## GOAL
Copy the following records line for line, without changing anything in them.

>> Begin RECORDS FOR PROCESSING

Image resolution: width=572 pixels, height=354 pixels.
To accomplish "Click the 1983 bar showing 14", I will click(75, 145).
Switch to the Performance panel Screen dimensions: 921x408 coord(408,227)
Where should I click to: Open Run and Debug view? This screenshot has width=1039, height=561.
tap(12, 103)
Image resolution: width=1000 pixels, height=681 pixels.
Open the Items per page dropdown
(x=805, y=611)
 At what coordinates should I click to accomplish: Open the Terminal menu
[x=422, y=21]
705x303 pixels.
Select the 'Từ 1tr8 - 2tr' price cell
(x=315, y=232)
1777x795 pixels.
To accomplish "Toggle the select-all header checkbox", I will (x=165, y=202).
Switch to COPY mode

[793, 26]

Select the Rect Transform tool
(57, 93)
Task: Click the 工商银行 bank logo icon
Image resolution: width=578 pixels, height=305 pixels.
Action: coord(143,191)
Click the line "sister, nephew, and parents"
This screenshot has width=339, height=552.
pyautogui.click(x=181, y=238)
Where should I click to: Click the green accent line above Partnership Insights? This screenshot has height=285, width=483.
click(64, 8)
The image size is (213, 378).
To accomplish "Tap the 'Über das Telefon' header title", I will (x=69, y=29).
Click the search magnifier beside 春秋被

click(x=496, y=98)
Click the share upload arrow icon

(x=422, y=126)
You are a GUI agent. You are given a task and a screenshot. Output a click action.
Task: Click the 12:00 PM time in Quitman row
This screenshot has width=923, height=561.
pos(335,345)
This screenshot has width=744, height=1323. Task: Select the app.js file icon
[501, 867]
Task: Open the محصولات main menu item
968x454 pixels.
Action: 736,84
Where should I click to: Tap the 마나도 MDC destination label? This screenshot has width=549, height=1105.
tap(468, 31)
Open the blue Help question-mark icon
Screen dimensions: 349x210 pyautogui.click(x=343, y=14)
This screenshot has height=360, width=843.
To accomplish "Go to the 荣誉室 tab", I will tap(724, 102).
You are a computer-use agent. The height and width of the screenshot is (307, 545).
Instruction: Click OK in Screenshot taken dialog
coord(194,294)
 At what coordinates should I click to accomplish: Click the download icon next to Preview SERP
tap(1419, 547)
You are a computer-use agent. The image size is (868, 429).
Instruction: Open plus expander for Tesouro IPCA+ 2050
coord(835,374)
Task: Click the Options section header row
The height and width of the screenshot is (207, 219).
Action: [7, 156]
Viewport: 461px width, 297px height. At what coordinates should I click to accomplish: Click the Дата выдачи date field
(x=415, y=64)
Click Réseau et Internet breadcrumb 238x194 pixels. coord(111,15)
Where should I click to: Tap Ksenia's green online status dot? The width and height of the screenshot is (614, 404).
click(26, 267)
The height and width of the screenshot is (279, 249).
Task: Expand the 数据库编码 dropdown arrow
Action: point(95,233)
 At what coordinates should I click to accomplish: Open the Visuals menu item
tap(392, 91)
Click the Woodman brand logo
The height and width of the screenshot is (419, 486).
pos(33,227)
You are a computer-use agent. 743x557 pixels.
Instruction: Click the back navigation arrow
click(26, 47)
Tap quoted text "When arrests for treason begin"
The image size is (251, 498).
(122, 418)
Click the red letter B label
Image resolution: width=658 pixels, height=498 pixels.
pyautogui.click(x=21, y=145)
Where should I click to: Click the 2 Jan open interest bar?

>> End RECORDS FOR PROCESSING

## SOLUTION TO THIS TASK
Image resolution: width=572 pixels, height=354 pixels.
To accomplish "Click the 1983 bar showing 14", I will click(75, 145).
Switch to the Performance panel Screen dimensions: 921x408 coord(408,227)
Where should I click to: Open Run and Debug view? This screenshot has width=1039, height=561.
tap(12, 103)
Image resolution: width=1000 pixels, height=681 pixels.
Open the Items per page dropdown
(x=805, y=611)
 At what coordinates should I click to accomplish: Open the Terminal menu
[x=422, y=21]
705x303 pixels.
Select the 'Từ 1tr8 - 2tr' price cell
(x=315, y=232)
1777x795 pixels.
To accomplish "Toggle the select-all header checkbox", I will (x=165, y=202).
Switch to COPY mode

[793, 26]

Select the Rect Transform tool
(57, 93)
Task: Click the 工商银行 bank logo icon
Image resolution: width=578 pixels, height=305 pixels.
Action: coord(143,191)
Click the line "sister, nephew, and parents"
This screenshot has width=339, height=552.
pyautogui.click(x=181, y=238)
Where should I click to: Click the green accent line above Partnership Insights? This screenshot has height=285, width=483.
click(64, 8)
The image size is (213, 378).
To accomplish "Tap the 'Über das Telefon' header title", I will (x=69, y=29).
Click the search magnifier beside 春秋被

click(x=496, y=98)
Click the share upload arrow icon

(x=422, y=126)
You are a GUI agent. You are given a task and a screenshot. Output a click action.
Task: Click the 12:00 PM time in Quitman row
This screenshot has width=923, height=561.
pos(335,345)
This screenshot has width=744, height=1323. Task: Select the app.js file icon
[501, 867]
Task: Open the محصولات main menu item
968x454 pixels.
Action: 736,84
Where should I click to: Tap the 마나도 MDC destination label? This screenshot has width=549, height=1105.
tap(468, 31)
Open the blue Help question-mark icon
Screen dimensions: 349x210 pyautogui.click(x=343, y=14)
This screenshot has height=360, width=843.
To accomplish "Go to the 荣誉室 tab", I will tap(724, 102).
You are a computer-use agent. The height and width of the screenshot is (307, 545).
Instruction: Click OK in Screenshot taken dialog
coord(194,294)
 At what coordinates should I click to accomplish: Click the download icon next to Preview SERP
tap(1419, 547)
You are a computer-use agent. The image size is (868, 429).
Instruction: Open plus expander for Tesouro IPCA+ 2050
coord(835,374)
Task: Click the Options section header row
The height and width of the screenshot is (207, 219).
Action: [7, 156]
Viewport: 461px width, 297px height. At what coordinates should I click to accomplish: Click the Дата выдачи date field
(x=415, y=64)
Click Réseau et Internet breadcrumb 238x194 pixels. coord(111,15)
Where should I click to: Tap Ksenia's green online status dot? The width and height of the screenshot is (614, 404).
click(26, 267)
The height and width of the screenshot is (279, 249).
Task: Expand the 数据库编码 dropdown arrow
Action: point(95,233)
 At what coordinates should I click to accomplish: Open the Visuals menu item
tap(392, 91)
Click the Woodman brand logo
The height and width of the screenshot is (419, 486).
pos(33,227)
You are a computer-use agent. 743x557 pixels.
Instruction: Click the back navigation arrow
click(26, 47)
Tap quoted text "When arrests for treason begin"
The image size is (251, 498).
(122, 418)
Click the red letter B label
Image resolution: width=658 pixels, height=498 pixels.
pyautogui.click(x=21, y=145)
Where should I click to: Click the 2 Jan open interest bar?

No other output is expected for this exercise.